··· Source ···

Part of a weekly series on the economic choices facing the United States and its relations with the rest of the world. For previous entries, click here.
THE SINGLE MOST important issue in allocating national resources is war versus peace, or as macroeconomists put it, “guns versus butter.” The United States is getting this choice profoundly wrong, squandering vast sums and undermining national security. In economic and geopolitical terms, America suffers from what Yale historian Paul Kennedy calls “imperial overreach.” If our next president remains trapped in expensive Middle East wars, the budgetary costs alone could derail any hopes for solving our vast domestic problems.
It may seem tendentious to call America an empire, but the term fits certain realities of US power and how it’s used. An empire is a group of territories under a single power. Nineteenth-century Britain was obviously an empire when it ruled India, Egypt, and dozens of other colonies in Africa, Asia, and the Caribbean. The United States directly rules only a handful of conquered islands (Hawaii, Puerto Rico, Guam, Samoa, the Northern Mariana Islands), but it stations troops and has used force to influence who governs in dozens of other sovereign countries. That grip on power beyond America’s own shores is now weakening.

··· Dataset rows ···

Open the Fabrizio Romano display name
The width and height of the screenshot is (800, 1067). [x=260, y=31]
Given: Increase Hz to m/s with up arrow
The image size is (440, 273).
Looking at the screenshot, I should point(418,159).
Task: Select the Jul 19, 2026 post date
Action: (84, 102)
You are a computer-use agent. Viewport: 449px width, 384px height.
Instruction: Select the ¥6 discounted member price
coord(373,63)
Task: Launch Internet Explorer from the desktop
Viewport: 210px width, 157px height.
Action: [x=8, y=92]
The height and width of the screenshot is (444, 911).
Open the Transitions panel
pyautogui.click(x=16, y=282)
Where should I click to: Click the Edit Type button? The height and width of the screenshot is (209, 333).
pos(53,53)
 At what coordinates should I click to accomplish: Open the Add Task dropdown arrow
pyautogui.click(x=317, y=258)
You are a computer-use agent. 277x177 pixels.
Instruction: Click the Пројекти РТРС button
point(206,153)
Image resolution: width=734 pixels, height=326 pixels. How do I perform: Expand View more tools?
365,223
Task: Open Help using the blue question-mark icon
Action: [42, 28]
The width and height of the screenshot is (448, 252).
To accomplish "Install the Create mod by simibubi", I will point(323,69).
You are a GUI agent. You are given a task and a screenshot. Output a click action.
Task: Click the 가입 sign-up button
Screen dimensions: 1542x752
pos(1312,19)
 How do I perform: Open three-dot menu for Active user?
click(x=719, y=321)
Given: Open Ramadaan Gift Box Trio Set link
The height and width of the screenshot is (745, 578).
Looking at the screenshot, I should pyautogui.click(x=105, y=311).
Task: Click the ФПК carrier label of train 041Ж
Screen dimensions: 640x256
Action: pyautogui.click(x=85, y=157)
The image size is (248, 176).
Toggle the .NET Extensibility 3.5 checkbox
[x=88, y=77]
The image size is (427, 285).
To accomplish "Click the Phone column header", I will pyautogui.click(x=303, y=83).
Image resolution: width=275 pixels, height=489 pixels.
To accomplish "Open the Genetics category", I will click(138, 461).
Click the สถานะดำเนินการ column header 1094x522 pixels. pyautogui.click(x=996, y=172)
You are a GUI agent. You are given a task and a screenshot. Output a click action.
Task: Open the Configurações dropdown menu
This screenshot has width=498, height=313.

···

To-do list:
- A) Quote the essay on American imperial overreach word for word, everything from "THE SINGLE MOST" down to "vast domestic problems.".
- B) Put everything in the records from the line containing "Click the สถานะดำเนินการ" down to the end of the records into a numbered list, leaving out blank lines.

Expected responses:
- A)
THE SINGLE MOST important issue in allocating national resources is war versus peace, or as macroeconomists put it, “guns versus butter.” The United States is getting this choice profoundly wrong, squandering vast sums and undermining national security. In economic and geopolitical terms, America suffers from what Yale historian Paul Kennedy calls “imperial overreach.” If our next president remains trapped in expensive Middle East wars, the budgetary costs alone could derail any hopes for solving our vast domestic problems.

- B)
1. Click the สถานะดำเนินการ column header 1094x522 pixels. pyautogui.click(x=996, y=172)
2. You are a GUI agent. You are given a task and a screenshot. Output a click action.
3. Task: Open the Configurações dropdown menu
4. This screenshot has width=498, height=313.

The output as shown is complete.